Im Saarland wurde in diesem Jahr nur ein Geldautomat gesprengt, wie die Landespolizeidirektion in Saarbrücken mitteilte. Es gab keine weiteren Versuche. Der Rückgang wird auf präventive Maßnahmen zurückgeführt.
Die Landespolizeidirektion in Saarbrücken hat auf Anfrage bekanntgegeben, dass in diesem Jahr im Saarland lediglich ein Geldautomat gesprengt wurde. Im Vergleich zu früheren Jahren markiert dies einen deutlichen Rückgang: 2024 gab es neun vollendete oder versuchte Sprengungen, 2023 sogar zwölf.
Der einzige Vorfall ereignete sich im April in Kirkel im Osten des Saarlands. Der Automat befand sich in einem Gebäude, das auch einen Supermarkt und eine Bäckerei beherbergte.

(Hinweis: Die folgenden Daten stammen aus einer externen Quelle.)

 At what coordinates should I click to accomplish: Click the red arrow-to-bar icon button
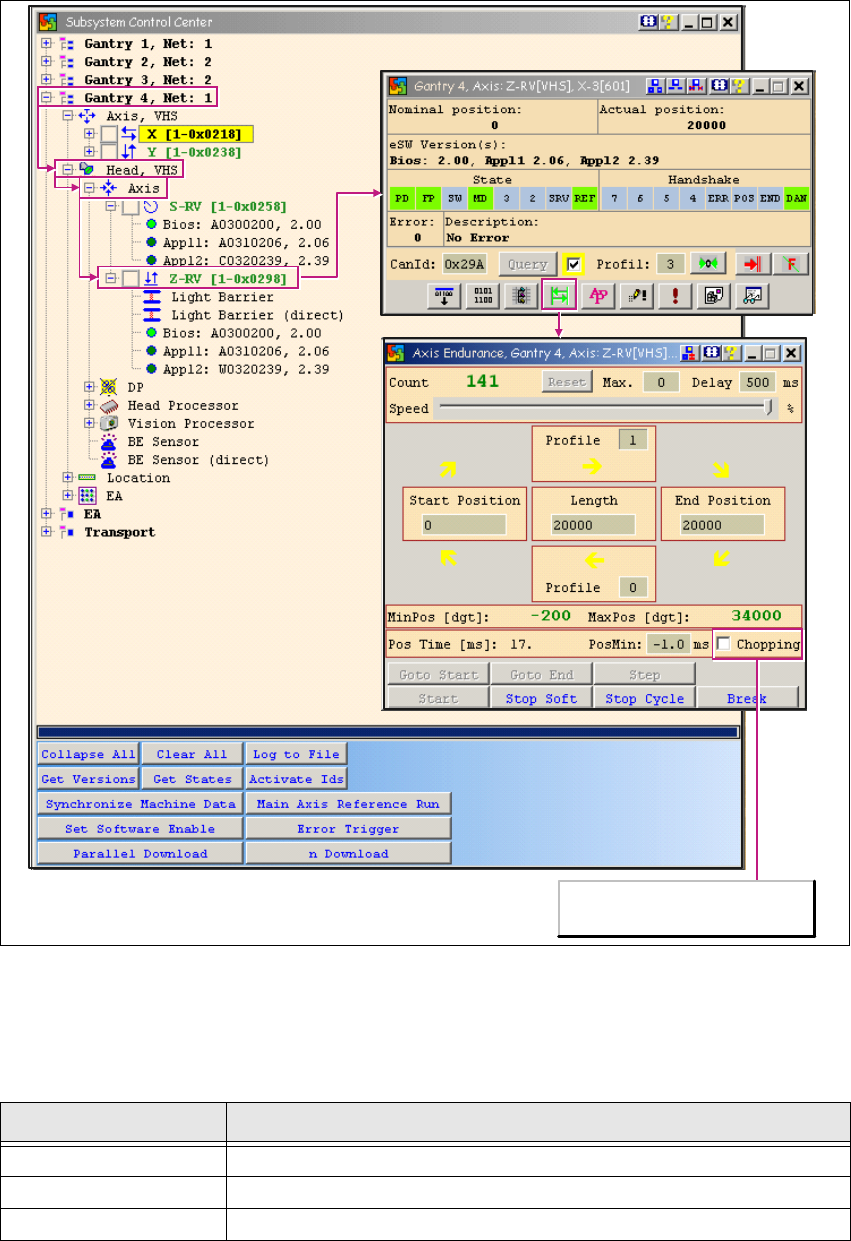(x=750, y=264)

Die Explosion verursachte erhebliche Schäden am Gebäude, wie die Polizei damals berichtete.
Zur Erklärung des rückläufigen Trends heißt es von der Landespolizeidirektion: «Der rückläufige Trend lässt sich mit den bundesweit präventiven und repressiven Maßnahmen erklären». Zudem haben Banken und Sparkassen in den vergangenen Jahren zusätzliche technische, bauliche und organisatorische Sicherheitsmaßnahmen eingeführt, um solche Taten zu verhindern und potenzielle Täter abzuschrecken. Die Polizei berät hierbei die Institute. Aus einsatztaktischen Gründen wurden weitere Details nicht offengelegt.
Diese Entwicklungen deuten auf eine erfolgreiche Bekämpfung von ATM-Sprengungen hin, die in der Vergangenheit ein nationales Problem darstellten.